Many days have passed since I began to write these pages.
All the morning after that terrible night, with Barbara I waited fearfully for some manifestation of Doña Orosia's anger. But there was none, nor were we summoned out that day. Food was brought to us, and we remained like prisoners in our chamber. Don Pedro was very low, the servant told us, and the Governor's lady was nursing him.
A week went by,—the longest week I had ever known,—and then we heard that Melinza would recover.

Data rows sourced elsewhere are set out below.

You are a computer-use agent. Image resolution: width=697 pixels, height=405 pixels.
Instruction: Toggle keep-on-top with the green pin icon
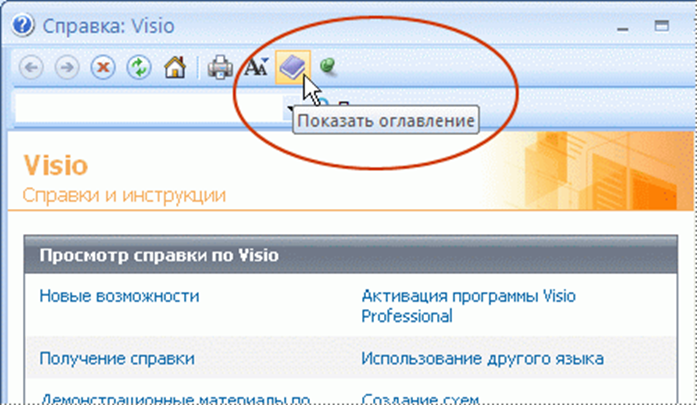328,67
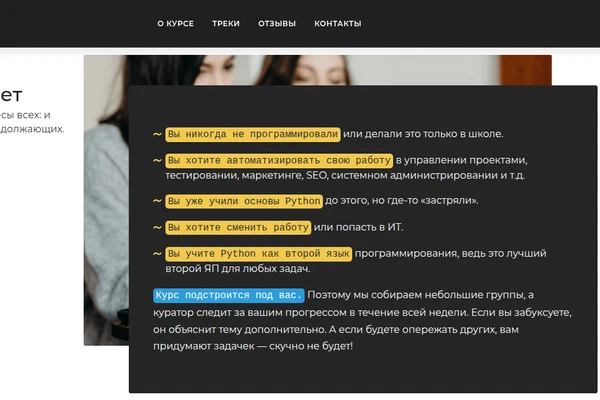Open the «ОТЗЫВЫ» navigation link
600x400 pixels.
point(277,24)
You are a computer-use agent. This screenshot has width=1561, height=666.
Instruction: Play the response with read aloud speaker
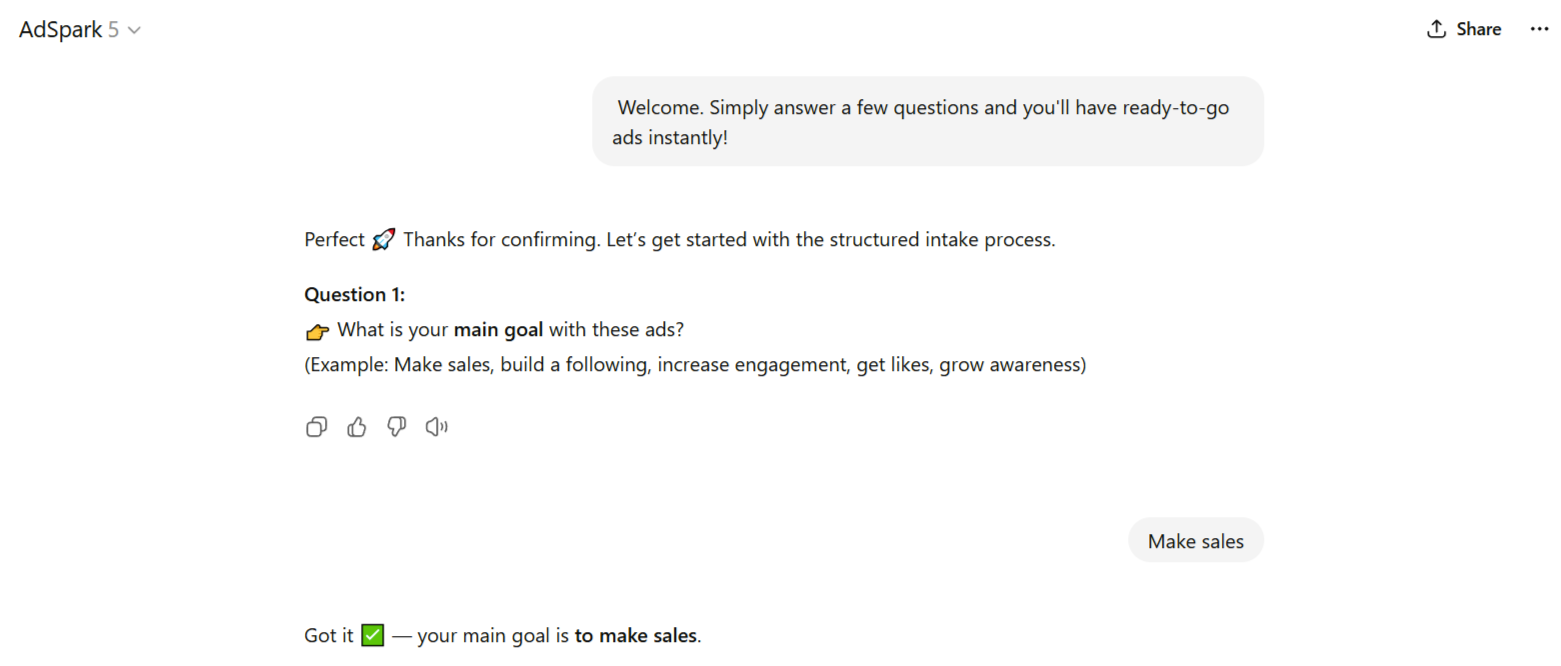point(436,428)
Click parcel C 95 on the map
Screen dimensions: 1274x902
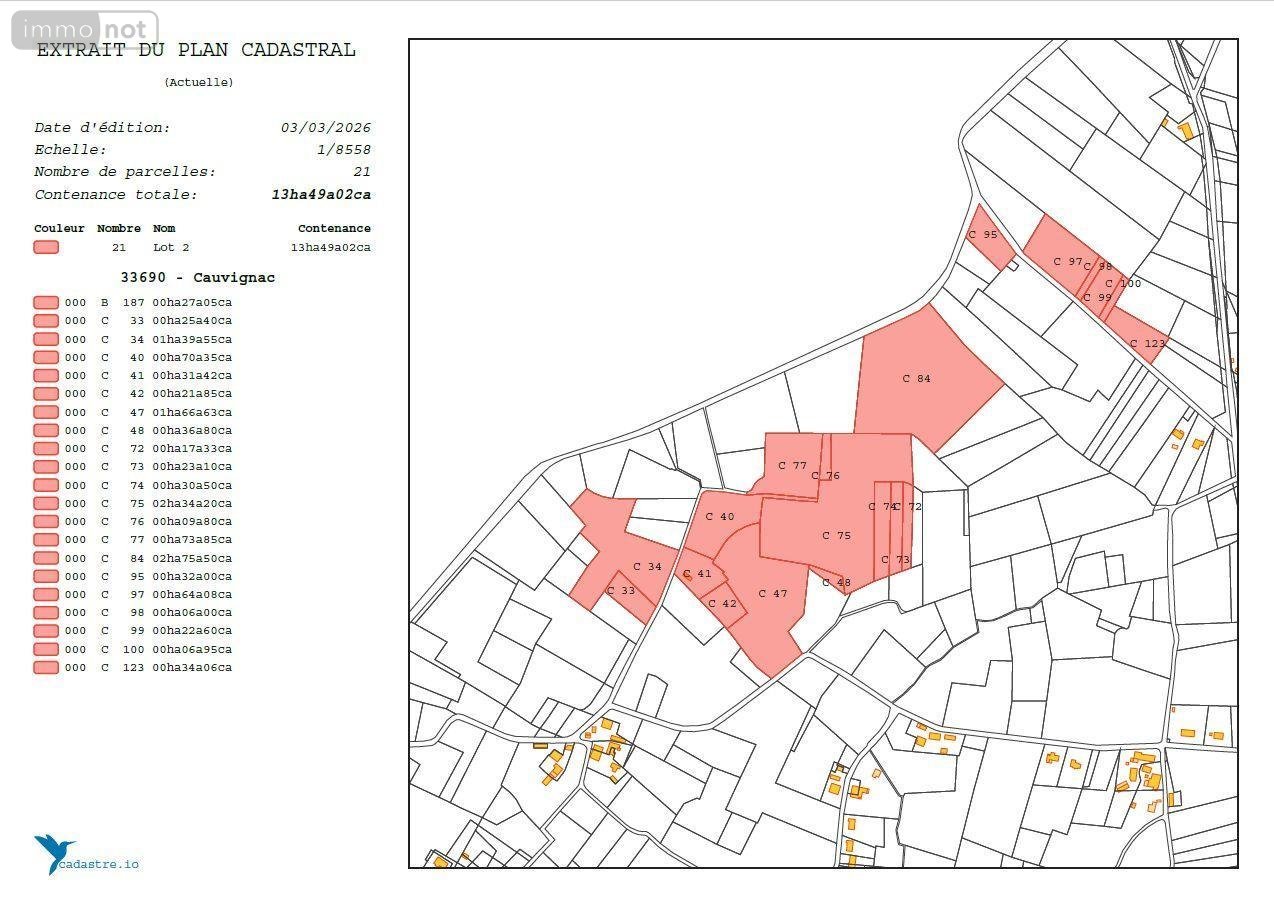click(988, 238)
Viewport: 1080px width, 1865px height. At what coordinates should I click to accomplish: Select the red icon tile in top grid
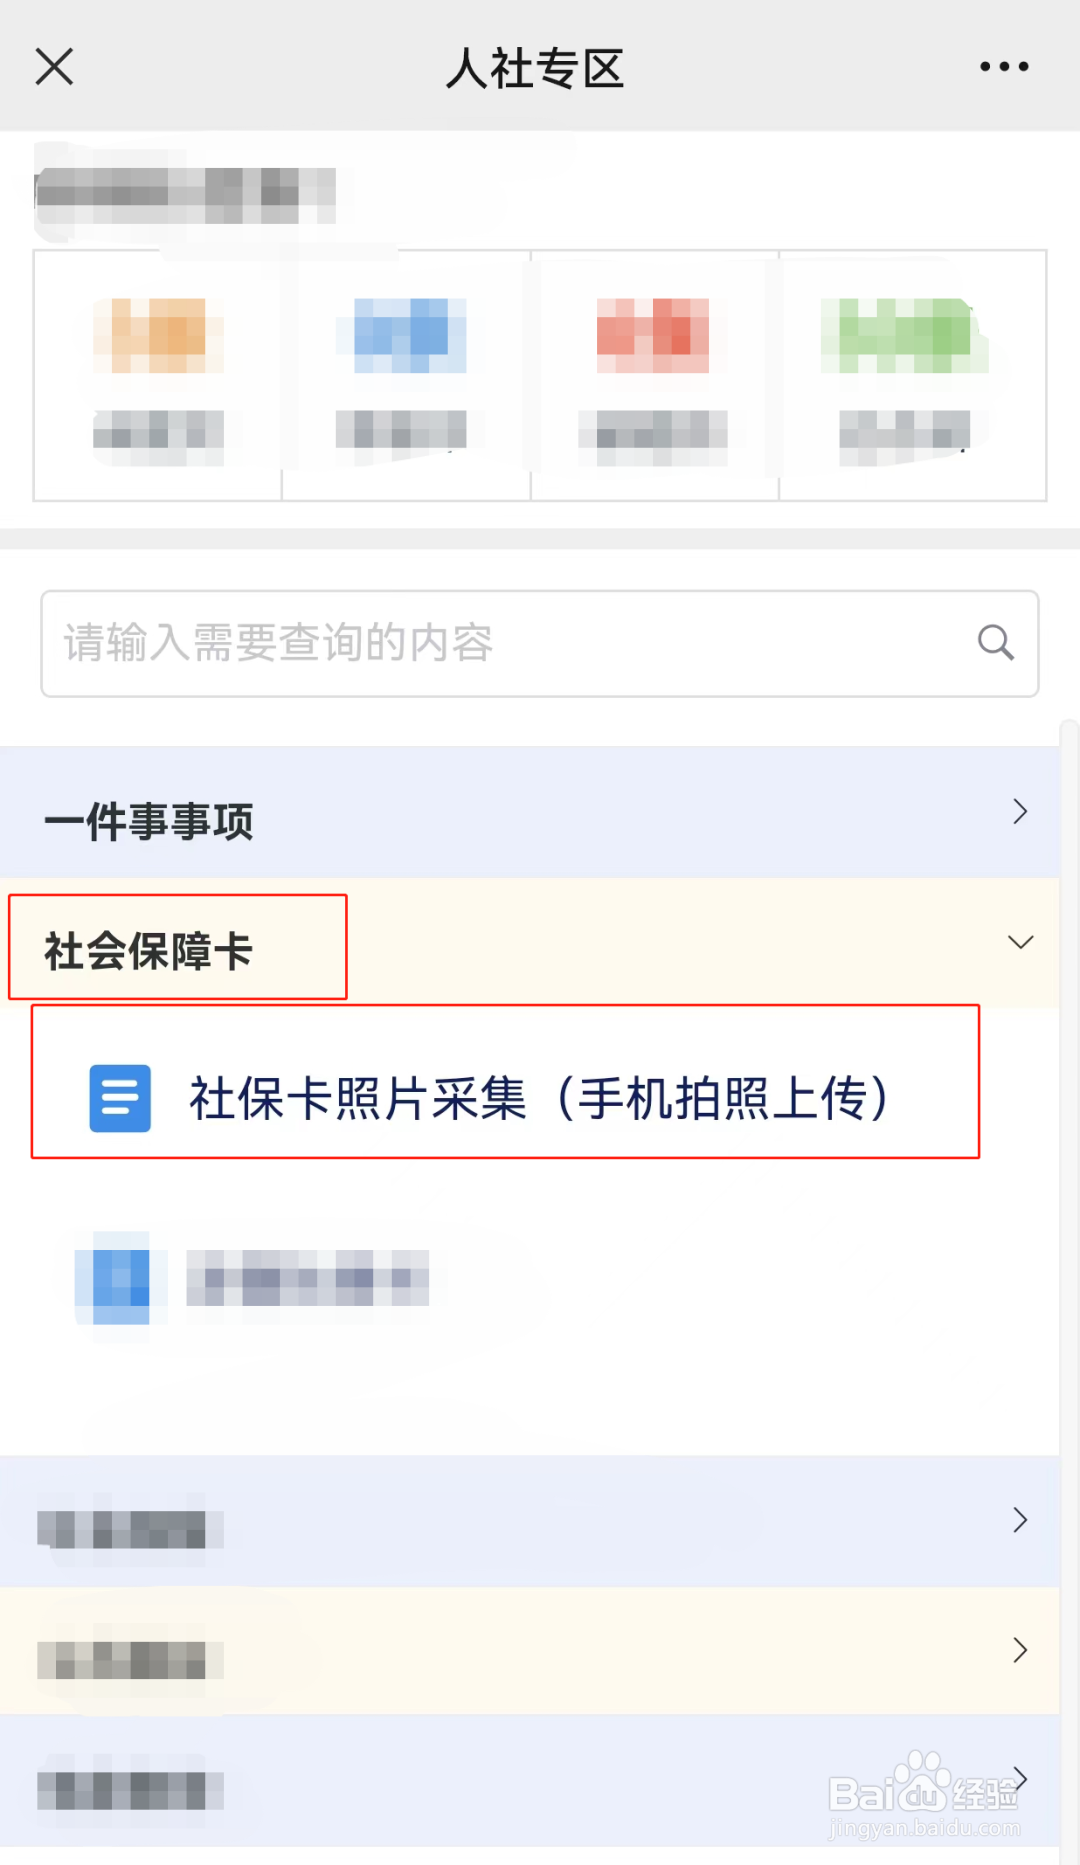[x=655, y=376]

However, it was not until he had lain ill a fortnight that Doña Orosia came to visit me.
I was sitting by the window with my head upon my hand, and Barbara was putting some stitches in the worn places in her gown, when the door opened to admit my hostess.
She came straight toward me with a glint of anger in her dark eyes. The long nights of anxious watching had driven back the blood from her smooth olive cheek, and the red lips showed the redder for her unaccustomed pallor. She laid one hand on my head, tilting it backward.

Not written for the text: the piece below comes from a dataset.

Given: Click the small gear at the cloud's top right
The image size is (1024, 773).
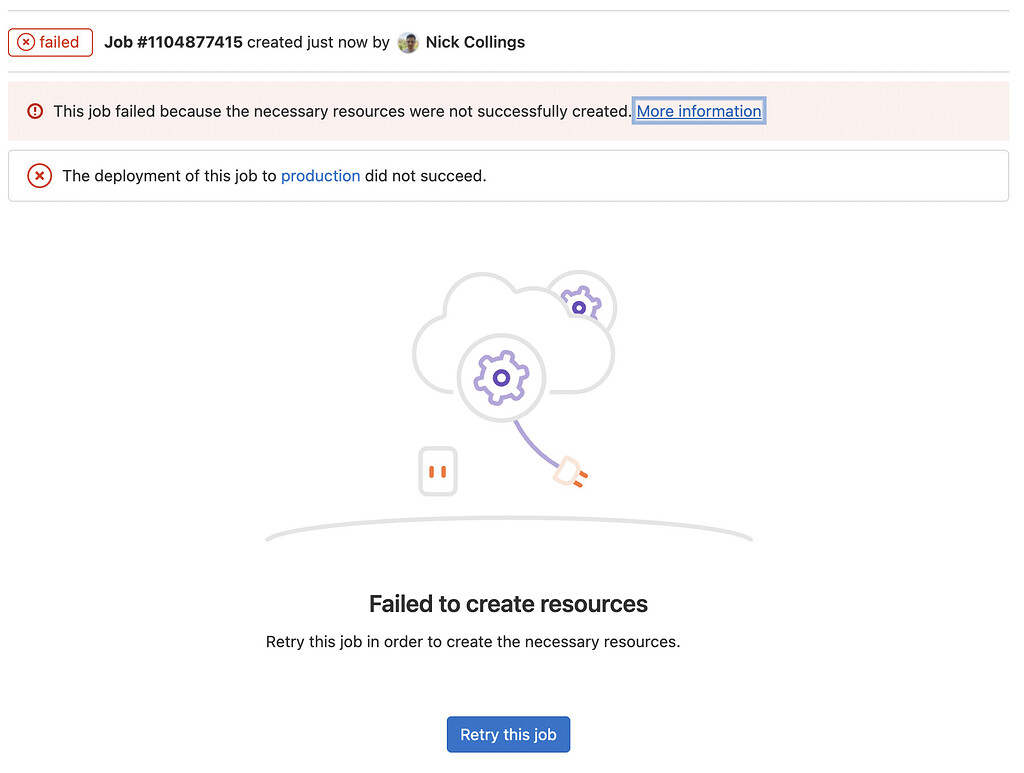Looking at the screenshot, I should [x=580, y=304].
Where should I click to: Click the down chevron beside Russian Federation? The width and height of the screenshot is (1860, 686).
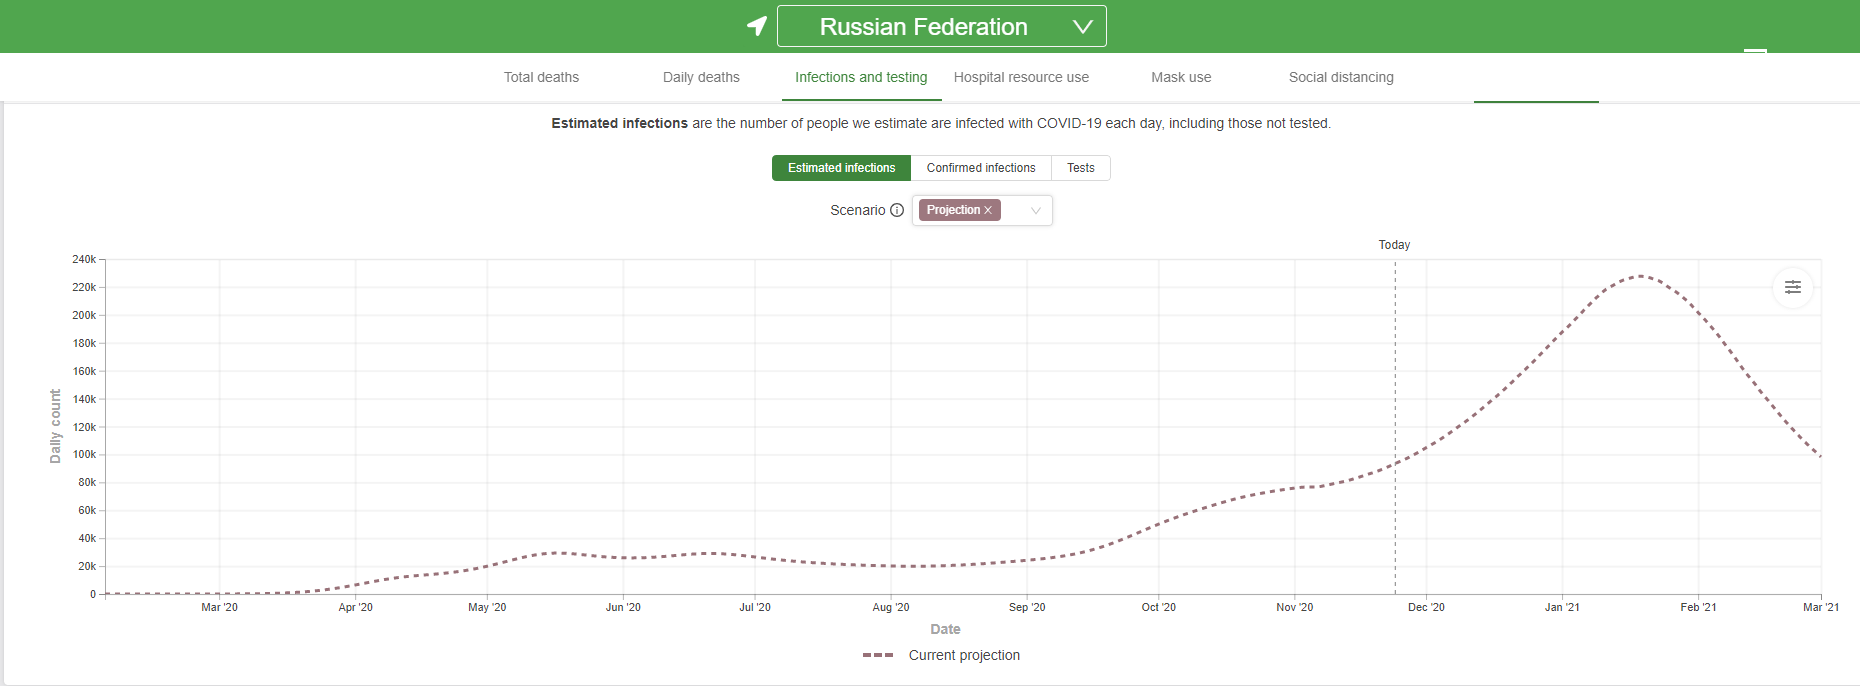(1082, 27)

"You little white-faced fool! I would you had never set foot in this town," she cried bitterly.
"Ah! madame, I came not of my own free will," I answered her. "I and my dear love would willingly go hence, an you gave us the means to do so!"

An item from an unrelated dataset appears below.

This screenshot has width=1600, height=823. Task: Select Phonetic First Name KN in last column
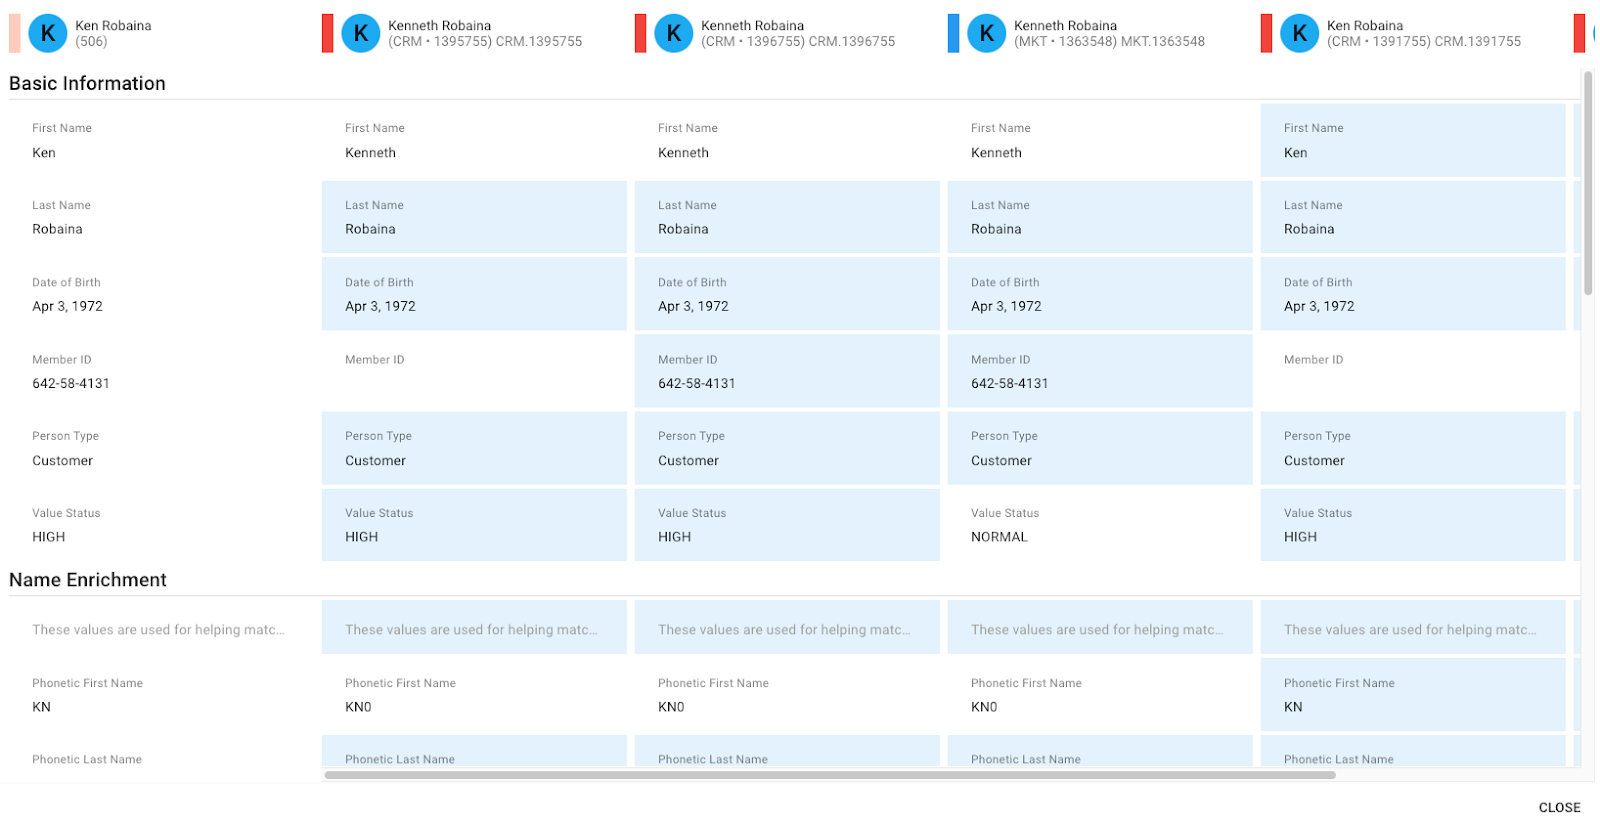tap(1413, 694)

"'Tis likely that we shall, truly," she replied. "'Tis likely that the Governor of San Augustin will keep a galley to ply up and down the coast for the convenience of you English intruders! There came two more of you this morning, from the friar at Santa Catalina."
"Two more English prisoners!" I exclaimed. "Who are they, madame?"
"I know not, and I care not," she said. "I meddle not with things that do not concern me. I come here now but to hear how you came to be on the streets at midnight. Had I been in the Governor's place then, I would have shut the door in your face."